If you despair of the direction of today's youth, the general torpor and indifference of so many, head to Central High. Visiting this school, one of the region's academic treasures, a United Nations of young talent, always makes me feel better about teenagers, Philadelphia, and, well, almost everything.

There should be a dozen Centrals, and the day that occurs, we can claim success.

Central is home to many remarkable students, including sophomore Afaq Mahmoud, whom her friends call Fofo, pronounced "Fufu."

"My country was like heaven," Fofo tells me. "It was the happiest place on earth."

Her country is Sudan, specifically the region of Darfur, rarely described as heaven.

The moment her feelings changed was when Fofo, born in Yemen, returned to Darfur in 2000. Her father, Ibrahim Imam, a noted doctor and activist, treated many residents, defying government authority. Fofo, only 4, and her older sister, Emtithal, "Emi," witnessed unspeakable violence, the horror of the terrorist militia, the Janjaweed, and the young girls' parents and uncles covered in blood.

But speak Fofo does. This is her mission. "When the Holocaust happened, we said never again. When Rwanda happened, we said never again," Fofo says. "Well, it's happened again, 400,000 people killed. I've been to Darfur and learned not to be afraid of it."

Fofo speaks in a soft, sweet voice that sounds even younger than her 15 years, the juxtaposition making her message all the more powerful.

"My voice is quiet," she says, "but my spirit is loud." She and Emi write poetry about Darfur and hope to help their country, Emi as a doctor and Fofo possibly as a lawyer and activist like her parents.

Fofo is a member of Global Youth United, a school-based, student-run organization engaged in social issues. The group was founded two years ago by Len Finkelstein, a Central graduate and longtime educator. In September, only three students attended the GYU meeting. Now, there are 20, led by Fofo; Alisha Chacko, born in India; Idorenyin Udoeyo from Nigeria; and Ruba Idris, also born in Yemen to Sudanese parents.

"I want them to pick the area they want to fix," says Finkelstein, who attends many GYU sessions in Central's two-story library, as well as its meetings at Science Learning Academy and School of the Future. "We're intentionally not designing a direction for them. We're asking them to do the identification, the problem-solving."

Central's GYU picked the global drinking-water crisis, raising funds for Charity: Water. And Darfur awareness. And domestic violence. And human trafficking. Fofo adds: "And poverty, and hunger, not just global but here in the United States."

Fofo has been to Darfur twice, the second visit in 2005 when she was 9, the destruction everywhere, many villages burned, the drinking water intentionally tainted by the Janjaweed.
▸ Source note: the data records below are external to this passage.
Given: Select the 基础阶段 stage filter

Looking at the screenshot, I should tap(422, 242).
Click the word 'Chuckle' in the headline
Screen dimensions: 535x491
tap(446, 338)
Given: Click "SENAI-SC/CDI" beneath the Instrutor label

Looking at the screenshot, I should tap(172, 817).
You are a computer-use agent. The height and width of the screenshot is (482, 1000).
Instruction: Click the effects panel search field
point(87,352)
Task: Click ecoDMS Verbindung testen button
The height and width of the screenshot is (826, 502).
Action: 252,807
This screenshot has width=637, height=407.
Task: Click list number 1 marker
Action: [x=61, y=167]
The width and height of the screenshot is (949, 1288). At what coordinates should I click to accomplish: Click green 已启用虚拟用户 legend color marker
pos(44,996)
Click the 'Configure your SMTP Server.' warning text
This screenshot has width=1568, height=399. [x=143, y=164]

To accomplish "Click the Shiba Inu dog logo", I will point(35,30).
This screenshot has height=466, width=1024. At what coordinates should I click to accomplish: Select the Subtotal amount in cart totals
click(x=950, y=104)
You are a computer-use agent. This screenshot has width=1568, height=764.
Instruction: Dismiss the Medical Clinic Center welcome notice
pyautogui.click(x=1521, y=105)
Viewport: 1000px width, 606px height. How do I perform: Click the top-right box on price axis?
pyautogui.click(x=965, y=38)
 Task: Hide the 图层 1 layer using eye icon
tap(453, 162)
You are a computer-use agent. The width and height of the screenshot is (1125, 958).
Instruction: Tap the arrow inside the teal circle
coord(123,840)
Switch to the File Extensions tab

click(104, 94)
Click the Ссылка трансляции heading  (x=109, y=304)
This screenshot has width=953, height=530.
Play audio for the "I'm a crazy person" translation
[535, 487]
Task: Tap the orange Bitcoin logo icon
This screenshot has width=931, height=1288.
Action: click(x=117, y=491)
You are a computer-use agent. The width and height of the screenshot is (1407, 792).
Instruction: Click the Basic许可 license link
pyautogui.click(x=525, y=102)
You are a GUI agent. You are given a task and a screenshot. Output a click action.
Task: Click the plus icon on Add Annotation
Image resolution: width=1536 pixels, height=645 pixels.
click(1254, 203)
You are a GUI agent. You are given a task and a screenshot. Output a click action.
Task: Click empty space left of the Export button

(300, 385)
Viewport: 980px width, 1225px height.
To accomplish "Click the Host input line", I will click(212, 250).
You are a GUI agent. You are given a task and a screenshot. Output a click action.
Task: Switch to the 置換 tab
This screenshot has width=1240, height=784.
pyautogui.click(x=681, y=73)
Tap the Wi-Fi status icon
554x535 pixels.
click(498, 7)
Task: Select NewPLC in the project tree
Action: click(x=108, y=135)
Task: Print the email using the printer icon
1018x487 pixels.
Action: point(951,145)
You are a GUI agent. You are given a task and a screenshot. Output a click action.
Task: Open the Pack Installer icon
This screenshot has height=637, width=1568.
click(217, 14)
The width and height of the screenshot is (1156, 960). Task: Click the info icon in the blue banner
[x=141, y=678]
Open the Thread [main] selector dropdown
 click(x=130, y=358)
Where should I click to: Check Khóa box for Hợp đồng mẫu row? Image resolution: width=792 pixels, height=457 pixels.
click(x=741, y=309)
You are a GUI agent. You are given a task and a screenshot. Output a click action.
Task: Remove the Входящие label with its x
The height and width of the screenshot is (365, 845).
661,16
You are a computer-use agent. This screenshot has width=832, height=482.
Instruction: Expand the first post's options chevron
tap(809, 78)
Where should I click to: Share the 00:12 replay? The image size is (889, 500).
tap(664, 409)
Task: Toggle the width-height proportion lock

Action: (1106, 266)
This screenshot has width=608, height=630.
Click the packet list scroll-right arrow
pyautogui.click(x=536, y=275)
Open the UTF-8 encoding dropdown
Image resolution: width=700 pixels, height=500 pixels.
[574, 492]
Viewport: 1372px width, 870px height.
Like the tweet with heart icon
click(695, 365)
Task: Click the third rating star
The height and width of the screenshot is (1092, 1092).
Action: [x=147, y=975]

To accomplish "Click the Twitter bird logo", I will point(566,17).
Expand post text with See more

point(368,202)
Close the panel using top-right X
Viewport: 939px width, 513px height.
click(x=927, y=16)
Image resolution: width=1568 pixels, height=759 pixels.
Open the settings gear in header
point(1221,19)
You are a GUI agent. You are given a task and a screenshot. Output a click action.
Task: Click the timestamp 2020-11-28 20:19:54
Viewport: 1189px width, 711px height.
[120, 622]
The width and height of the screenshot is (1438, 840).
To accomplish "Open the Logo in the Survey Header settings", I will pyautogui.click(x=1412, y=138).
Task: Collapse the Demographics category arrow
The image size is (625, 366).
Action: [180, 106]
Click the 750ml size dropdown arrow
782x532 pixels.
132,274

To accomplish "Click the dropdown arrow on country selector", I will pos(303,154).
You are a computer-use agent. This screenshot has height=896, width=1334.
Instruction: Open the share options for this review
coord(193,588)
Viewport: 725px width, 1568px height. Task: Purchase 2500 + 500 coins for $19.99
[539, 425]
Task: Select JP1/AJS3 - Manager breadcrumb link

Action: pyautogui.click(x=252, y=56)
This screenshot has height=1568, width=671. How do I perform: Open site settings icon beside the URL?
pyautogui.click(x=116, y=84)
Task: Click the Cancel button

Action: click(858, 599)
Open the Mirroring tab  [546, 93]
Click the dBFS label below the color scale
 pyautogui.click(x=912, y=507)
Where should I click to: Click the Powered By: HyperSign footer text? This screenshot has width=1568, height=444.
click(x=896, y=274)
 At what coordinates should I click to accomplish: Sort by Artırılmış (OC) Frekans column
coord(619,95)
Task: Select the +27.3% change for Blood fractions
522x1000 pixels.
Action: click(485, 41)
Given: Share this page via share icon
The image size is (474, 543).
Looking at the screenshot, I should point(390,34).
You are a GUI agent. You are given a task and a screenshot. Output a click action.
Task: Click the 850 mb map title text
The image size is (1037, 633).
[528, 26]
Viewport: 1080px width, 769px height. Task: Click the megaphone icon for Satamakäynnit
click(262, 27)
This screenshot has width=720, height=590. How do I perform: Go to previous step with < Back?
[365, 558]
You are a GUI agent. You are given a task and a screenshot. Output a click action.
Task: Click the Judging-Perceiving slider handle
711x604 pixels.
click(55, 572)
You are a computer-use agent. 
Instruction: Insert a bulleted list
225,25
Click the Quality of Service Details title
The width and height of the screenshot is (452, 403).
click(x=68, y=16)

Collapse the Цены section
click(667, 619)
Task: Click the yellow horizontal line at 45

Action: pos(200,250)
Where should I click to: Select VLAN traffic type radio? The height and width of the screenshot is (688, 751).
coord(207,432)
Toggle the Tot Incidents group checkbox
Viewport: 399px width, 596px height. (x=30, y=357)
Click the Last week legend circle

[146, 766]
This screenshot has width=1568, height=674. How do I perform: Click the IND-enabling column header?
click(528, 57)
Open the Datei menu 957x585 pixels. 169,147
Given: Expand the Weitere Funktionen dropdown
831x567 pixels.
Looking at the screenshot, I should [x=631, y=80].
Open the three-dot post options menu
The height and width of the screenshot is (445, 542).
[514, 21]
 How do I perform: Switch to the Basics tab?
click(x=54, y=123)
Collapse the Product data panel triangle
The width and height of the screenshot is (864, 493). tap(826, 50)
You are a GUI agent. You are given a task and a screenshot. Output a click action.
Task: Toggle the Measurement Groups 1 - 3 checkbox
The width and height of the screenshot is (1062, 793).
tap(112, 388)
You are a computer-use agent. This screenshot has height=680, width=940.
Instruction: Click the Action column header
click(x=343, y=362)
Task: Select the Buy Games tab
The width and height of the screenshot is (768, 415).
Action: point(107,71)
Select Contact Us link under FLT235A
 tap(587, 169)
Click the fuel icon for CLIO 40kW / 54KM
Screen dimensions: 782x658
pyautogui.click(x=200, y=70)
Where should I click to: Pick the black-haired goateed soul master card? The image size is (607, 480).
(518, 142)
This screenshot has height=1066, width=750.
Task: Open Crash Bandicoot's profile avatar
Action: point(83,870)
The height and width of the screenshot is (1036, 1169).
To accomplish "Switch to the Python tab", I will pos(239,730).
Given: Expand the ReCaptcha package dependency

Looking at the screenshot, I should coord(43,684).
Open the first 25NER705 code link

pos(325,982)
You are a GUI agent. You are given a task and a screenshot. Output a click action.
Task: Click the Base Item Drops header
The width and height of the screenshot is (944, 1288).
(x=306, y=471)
To have her children witness all this "was very painful," says Fofo's mother, Amira Tibin. "They are writing from their insides. They take out the pain every day writing. They empower themselves and others." Tibin, who is studying bioscience at Jefferson, lives in the Northeast with her daughters and two of her three younger boys while her husband acquires additional surgical training in Serbia.

Emi, a senior at Masterman, was one of five national winners of a Leonore Annenberg Scholarship, worth up to $250,000. She hopes to attend Harvard or Johns Hopkins. "We take education seriously. If we're educated, we can educate others," Fofo says.

"Some people say they are too young to know about Darfur, but if there are children over there who are not too young to die, then you're not too young to know," she says. "Not knowing is worse than knowing. After I tell stories, people say they have nightmares about the things going on. I think it's worse to have happy dreams and not know. To turn off knowledge is just stupid."

For Finkelstein, "my goal is to get the next generation involved for the 21st century." Fofo and her GYU friends don't need much prompting.